# Raw data:
* begin *

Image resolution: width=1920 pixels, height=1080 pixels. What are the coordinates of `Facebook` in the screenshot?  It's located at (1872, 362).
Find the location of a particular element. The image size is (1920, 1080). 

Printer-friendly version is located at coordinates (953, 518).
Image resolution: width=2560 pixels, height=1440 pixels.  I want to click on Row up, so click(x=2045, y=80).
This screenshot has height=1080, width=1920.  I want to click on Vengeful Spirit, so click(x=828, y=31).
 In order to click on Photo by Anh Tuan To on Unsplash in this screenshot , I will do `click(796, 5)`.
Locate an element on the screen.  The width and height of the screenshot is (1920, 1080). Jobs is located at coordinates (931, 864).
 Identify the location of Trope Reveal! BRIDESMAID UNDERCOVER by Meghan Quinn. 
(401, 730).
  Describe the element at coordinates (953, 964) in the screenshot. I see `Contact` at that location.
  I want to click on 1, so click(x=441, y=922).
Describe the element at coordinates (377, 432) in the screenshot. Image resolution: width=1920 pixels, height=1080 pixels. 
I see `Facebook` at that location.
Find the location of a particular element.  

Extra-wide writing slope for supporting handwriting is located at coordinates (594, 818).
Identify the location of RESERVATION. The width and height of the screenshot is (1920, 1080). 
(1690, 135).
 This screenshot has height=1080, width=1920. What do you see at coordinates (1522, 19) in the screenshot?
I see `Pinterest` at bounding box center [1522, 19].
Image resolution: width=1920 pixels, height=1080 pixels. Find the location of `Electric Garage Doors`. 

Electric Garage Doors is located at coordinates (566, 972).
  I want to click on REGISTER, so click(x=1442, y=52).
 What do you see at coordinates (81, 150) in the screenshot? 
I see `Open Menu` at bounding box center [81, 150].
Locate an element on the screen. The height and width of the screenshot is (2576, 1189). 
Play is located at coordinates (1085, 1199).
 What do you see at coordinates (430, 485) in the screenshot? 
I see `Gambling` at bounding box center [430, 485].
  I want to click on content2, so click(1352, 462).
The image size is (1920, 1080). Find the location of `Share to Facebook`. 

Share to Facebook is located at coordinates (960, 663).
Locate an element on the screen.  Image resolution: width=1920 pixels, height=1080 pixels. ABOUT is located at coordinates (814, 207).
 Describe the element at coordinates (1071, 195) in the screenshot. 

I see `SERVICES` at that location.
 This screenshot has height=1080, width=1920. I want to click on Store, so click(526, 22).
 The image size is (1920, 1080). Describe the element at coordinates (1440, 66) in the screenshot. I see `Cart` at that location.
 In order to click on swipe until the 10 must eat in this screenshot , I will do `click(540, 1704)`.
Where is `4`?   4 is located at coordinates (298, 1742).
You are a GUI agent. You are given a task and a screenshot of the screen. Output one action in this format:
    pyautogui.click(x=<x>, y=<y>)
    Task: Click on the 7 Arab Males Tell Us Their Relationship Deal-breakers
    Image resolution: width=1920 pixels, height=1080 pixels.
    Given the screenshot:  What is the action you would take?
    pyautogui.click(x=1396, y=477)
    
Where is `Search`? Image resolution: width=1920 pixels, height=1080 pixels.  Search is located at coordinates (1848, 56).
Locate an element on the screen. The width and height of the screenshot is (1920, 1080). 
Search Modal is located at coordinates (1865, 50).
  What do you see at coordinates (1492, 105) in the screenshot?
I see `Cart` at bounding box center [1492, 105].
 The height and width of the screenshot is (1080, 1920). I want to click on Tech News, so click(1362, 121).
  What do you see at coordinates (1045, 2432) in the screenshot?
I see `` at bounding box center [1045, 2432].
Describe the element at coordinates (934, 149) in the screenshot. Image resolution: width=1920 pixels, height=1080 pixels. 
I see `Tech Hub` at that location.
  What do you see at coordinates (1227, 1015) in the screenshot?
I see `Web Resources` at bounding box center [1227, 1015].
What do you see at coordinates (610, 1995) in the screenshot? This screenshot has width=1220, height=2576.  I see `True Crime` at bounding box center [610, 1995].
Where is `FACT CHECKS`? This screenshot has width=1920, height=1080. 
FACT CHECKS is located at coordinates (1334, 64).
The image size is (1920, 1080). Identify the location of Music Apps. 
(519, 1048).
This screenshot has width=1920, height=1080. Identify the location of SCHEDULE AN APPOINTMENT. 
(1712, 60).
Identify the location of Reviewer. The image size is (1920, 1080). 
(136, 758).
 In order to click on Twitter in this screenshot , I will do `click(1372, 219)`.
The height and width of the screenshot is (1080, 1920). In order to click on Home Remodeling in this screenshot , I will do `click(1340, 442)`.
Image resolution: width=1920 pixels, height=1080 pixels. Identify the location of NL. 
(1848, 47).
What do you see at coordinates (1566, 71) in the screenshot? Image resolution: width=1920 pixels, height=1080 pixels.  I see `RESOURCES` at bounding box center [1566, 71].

* end *

# Written problem:
Which lines in the records above contain the string "Doors"? Report each of them in full.

# Solution to this task:
Image resolution: width=1920 pixels, height=1080 pixels. Find the location of `Electric Garage Doors`. 
Electric Garage Doors is located at coordinates (566, 972).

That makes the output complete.